Items listed in a dataset
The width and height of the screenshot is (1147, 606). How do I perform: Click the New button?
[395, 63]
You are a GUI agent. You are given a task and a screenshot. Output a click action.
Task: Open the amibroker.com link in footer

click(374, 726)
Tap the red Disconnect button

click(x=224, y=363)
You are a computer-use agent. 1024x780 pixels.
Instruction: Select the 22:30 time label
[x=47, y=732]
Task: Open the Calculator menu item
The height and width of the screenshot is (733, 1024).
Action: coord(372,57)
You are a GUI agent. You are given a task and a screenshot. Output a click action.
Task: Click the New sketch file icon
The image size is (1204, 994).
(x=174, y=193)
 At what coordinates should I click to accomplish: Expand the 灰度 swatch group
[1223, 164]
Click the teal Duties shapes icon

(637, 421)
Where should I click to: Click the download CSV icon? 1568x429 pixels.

Task brief: Exactly as they appear above, print all the entries.

Solution to the exercise:
The width and height of the screenshot is (1147, 606). How do I perform: Click the New button?
[395, 63]
You are a GUI agent. You are given a task and a screenshot. Output a click action.
Task: Open the amibroker.com link in footer

click(374, 726)
Tap the red Disconnect button

click(x=224, y=363)
You are a computer-use agent. 1024x780 pixels.
Instruction: Select the 22:30 time label
[x=47, y=732]
Task: Open the Calculator menu item
The height and width of the screenshot is (733, 1024).
Action: coord(372,57)
You are a GUI agent. You are given a task and a screenshot. Output a click action.
Task: Click the New sketch file icon
The image size is (1204, 994).
(x=174, y=193)
 At what coordinates should I click to accomplish: Expand the 灰度 swatch group
[1223, 164]
Click the teal Duties shapes icon

(637, 421)
Where should I click to: Click the download CSV icon? 1568x429 pixels.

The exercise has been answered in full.